Illustration: Anne-Gaëlle Amiot pour Heidi.news

Des loyautés à géométrie variable

Ce mercredi 4 mars, une nouvelle audience se tient chez le premier procureur de Genève Yves Bertossa dans l’affaire Rybolovlev vs. Bouvier. C’est le jour choisi pour publier notre dixième et dernier épisode, sur l’argent qui manque ou qui coule à flot et dicte les retournements d’alliance. Où l’on découvre que la société d’investigation Alp Services a été en difficulté en raison des factures impayées par Yves Bouvier. Et qu’après avoir affronté Marc Bonnant qui défendait son ex-épouse, Dmitry Rybolovlev lui a proposé de le rejoindre pour lutter contre Yves Bouvier. Le «Mozart du barreau» a accepté, mais a dû se récuser en raison d’un conflit d’intérêt. L’avocat pourrait tout de même jouer un rôle décisif dans l’affaire, en organisant un accord hors justice.

S’il fallait, pour ce dixième et dernier épisode de notre série, résumer l’affaire Bouvier en deux mots, ce serait «argent» et «loyauté». Ainsi que l’influence du premier sur la deuxième, qui la relativise, voire l’annihile. Prenons pour commencer le principal concerné, Yves Bouvier, qu’un connaisseur de l’affaire décrit comme étant «très, très loyal, mais à géométrie variable». Pendant cinq ans, de 2003 à 2008, il est l’ami du couple Rybolovlev et lui propose des chefs-d’œuvre à acheter. Le différent est connu: la partie russe le croit intermédiaire, rémunéré à seulement 2% du prix des transactions, mais lui se considère comme marchand d’art, prenant au passage des marges considérables.

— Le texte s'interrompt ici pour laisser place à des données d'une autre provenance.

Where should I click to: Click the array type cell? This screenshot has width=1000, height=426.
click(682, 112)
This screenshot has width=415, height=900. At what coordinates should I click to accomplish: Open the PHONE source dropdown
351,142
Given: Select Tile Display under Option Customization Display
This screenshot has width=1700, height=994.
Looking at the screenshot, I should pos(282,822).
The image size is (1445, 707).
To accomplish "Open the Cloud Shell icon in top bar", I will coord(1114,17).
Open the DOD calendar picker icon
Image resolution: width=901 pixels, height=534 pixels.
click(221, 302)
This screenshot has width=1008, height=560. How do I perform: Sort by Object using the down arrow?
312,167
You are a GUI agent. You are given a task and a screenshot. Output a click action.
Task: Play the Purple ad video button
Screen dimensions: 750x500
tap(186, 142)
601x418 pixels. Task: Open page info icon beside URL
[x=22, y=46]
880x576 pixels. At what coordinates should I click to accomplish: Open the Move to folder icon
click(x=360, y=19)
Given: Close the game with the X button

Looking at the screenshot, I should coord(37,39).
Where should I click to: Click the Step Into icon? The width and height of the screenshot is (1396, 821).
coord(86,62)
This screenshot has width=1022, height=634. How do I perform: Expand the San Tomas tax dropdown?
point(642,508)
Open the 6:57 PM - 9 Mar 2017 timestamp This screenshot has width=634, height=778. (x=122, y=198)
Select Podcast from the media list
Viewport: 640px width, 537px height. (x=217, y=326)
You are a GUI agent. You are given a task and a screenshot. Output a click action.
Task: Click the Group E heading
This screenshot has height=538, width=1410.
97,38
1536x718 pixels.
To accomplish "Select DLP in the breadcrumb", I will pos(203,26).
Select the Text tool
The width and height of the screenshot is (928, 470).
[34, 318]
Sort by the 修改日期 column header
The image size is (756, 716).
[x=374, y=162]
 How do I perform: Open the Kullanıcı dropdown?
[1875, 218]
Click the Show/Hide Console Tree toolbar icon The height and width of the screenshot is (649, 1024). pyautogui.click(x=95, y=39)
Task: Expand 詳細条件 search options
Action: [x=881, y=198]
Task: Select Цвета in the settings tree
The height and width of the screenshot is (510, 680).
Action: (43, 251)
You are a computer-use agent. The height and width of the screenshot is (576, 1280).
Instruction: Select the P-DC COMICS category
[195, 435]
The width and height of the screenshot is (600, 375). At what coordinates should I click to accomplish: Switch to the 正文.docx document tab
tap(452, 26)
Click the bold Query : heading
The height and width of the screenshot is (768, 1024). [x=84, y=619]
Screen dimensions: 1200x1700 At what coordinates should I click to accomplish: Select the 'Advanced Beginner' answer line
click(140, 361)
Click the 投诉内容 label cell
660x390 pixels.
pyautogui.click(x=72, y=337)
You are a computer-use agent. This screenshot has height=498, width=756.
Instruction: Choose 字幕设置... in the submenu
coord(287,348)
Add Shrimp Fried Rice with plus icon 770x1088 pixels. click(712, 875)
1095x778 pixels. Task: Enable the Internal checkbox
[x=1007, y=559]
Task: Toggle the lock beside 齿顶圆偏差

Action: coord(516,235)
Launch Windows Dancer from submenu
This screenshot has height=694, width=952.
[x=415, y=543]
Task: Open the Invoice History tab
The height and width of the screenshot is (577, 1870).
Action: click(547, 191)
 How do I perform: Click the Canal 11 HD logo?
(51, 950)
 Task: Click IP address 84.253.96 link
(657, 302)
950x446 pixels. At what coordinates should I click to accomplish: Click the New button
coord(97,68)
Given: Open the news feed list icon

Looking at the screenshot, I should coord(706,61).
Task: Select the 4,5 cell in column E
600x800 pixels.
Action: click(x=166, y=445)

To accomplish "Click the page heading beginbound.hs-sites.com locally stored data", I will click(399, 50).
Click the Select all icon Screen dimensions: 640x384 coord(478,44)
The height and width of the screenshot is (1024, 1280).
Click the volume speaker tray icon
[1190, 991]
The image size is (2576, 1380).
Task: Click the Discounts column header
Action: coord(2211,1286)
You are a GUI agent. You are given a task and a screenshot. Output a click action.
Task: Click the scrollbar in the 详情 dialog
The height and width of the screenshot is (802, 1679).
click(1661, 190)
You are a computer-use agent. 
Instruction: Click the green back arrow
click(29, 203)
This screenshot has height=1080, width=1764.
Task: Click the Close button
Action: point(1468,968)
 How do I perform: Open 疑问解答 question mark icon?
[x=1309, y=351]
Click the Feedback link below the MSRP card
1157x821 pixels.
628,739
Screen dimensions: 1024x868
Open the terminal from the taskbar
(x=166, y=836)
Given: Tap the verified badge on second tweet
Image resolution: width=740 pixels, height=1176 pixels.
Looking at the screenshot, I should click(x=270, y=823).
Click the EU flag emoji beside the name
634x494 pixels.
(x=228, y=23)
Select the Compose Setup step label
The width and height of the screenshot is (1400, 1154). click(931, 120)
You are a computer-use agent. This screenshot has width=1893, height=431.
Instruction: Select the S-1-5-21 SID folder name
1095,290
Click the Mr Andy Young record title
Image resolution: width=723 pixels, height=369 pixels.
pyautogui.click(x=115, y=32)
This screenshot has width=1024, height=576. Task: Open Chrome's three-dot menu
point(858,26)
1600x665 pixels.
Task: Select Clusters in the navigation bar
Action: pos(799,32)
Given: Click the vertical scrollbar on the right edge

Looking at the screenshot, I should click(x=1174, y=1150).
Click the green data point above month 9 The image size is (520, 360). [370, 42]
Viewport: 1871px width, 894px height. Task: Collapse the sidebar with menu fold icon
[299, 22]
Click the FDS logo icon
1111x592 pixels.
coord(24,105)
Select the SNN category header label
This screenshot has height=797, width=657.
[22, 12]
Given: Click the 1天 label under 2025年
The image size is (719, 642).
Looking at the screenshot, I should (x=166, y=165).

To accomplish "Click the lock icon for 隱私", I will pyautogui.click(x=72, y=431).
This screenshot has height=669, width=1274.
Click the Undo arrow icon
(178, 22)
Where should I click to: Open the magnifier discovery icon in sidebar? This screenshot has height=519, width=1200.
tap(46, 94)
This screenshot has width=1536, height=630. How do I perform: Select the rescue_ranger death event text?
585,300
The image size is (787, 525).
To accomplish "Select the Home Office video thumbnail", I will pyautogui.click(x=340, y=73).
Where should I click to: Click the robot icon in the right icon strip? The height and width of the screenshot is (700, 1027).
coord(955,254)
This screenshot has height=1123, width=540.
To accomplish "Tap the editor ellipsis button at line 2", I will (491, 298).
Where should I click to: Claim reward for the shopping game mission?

Est-ce de l’escroquerie ou une naïveté coupable de la part de son client? La justice genevoise tranchera mais le Genevois, comme nous l’avons vu aux épisodes 4 et 9, n’a cessé de mentir sur le prix auquel les anciens propriétaires cédaient les tableaux.

Quand le couple se déchire, en 2008, Yves Bouvier va s’afficher comme proche de Dmitry, lui proposant notamment de l’aider dans son projet d’abriter dans ses ports francs les tableaux que ce dernier a acquis. En vérité, le Genevois ne cessera de fournir à la partie adverse, à l’avocat Marc Bonnant qui travaille pour l’épouse, Elena, des informations sur la valeur et la localisation des tableaux (voir épisode 3). Avant de trahir Elena en février 2014, en participant au piège qui l’attend à Chypre où il la conduit à bord de son jet (voir épisode 4). Elle se fait arrêter à l’arrivée, faussement accusée d’avoir volé une bague en diamants.

Quand, avec une troublante symétrie, Yves Bouvier lui-même se fera arrêter à Monaco, dans un dispositif similaire, et que démarre sa guerre avec Dmitry, il se précipitera à nouveau dans les bras d’Elena et signera un accord secret avec son avocat: il collaborera pleinement à la recherche de biens en vue du divorce en échange de non-poursuites pour son rôle joué à Chypre.